The project involves exploring and analyzing U.S. flight data, which is stored in Parquet files on a Spark cluster hosted within the Databricks environment.
The dataset contains detailed information about flights, including various attributes such as flight date, carrier code, departure and arrival times, delays, and more. Here's a brief description of the dataset columns:
Variable | Meaning |
---|---|
FL_DATE | Date of flight (YYYY-mm-dd) |
OP_CARRIER | Airline code assigned by the International Air Transport Association |
OP_CARRIER_FL_NUM | Flight number assigned by the airline |
ORIGIN | IATA code for the airport of departure |
DEST | IATA code for the destination airport |
... | (Other columns omitted for brevity) |
Tasks for this part of the project:
- Prepare data: Clean, format, and consolidate into a Spark DataFrame.

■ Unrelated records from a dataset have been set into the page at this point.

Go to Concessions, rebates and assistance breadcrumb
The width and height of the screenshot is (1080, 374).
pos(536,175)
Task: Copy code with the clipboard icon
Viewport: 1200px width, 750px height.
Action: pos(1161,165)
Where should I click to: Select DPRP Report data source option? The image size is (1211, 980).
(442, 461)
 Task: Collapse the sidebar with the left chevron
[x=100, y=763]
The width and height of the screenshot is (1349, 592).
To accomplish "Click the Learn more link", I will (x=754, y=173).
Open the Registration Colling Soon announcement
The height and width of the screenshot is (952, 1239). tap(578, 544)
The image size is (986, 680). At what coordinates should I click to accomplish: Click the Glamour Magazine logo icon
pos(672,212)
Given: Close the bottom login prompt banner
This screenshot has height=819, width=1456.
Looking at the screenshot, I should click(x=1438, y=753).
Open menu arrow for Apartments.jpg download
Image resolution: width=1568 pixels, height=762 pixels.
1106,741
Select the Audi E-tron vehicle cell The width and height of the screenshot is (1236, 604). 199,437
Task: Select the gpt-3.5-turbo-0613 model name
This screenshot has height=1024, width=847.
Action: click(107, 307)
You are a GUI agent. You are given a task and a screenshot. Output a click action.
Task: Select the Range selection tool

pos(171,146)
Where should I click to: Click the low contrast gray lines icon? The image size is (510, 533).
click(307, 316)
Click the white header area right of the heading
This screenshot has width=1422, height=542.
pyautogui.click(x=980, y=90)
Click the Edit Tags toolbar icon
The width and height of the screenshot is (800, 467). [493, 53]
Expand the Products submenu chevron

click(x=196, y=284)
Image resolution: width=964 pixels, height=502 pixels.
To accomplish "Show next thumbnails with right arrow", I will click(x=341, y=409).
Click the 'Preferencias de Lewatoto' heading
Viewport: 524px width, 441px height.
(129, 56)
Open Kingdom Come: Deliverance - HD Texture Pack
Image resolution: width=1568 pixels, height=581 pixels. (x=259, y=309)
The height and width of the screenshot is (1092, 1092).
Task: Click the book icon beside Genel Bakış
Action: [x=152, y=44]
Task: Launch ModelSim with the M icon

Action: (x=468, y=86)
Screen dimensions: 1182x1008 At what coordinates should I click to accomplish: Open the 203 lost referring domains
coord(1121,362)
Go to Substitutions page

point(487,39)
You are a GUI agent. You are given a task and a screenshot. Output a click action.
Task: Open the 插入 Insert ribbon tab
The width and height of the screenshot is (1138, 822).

- Analyze data: Calculate aggregates including flight counts, delay percentages, and statistics by carrier.
- Method: Engineer features such as day of the week, airport weather delay rates, and departures relative to daily averages to enhance predictive accuracy.
- Modeling: Apply Spark ML to predict departure delays.
- Validation: Evaluate the model’s performance on the held-out validation set, and report accuracy.
To get started with the project, follow these steps:
- Clone this repository to your local machine.
git clone <repository_url>
- Set up your Databricks workspace and connect it to your Azure Data Lake Storage account.
# Install the Databricks CLI
pip install databricks-cli
# Configure the Databricks CLI with your access token
databricks configure --token
# Connect to your Databricks workspace
databricks workspace configure --url <workspace_url> --token
# Mount your Azure Data Lake Storage account
databricks fs mount --source adl://<storage_account_name>.azuredatalakestore.net/ --mount-point /mnt/<mount_name>
- Use the provided notebooks to perform data exploration and analysis.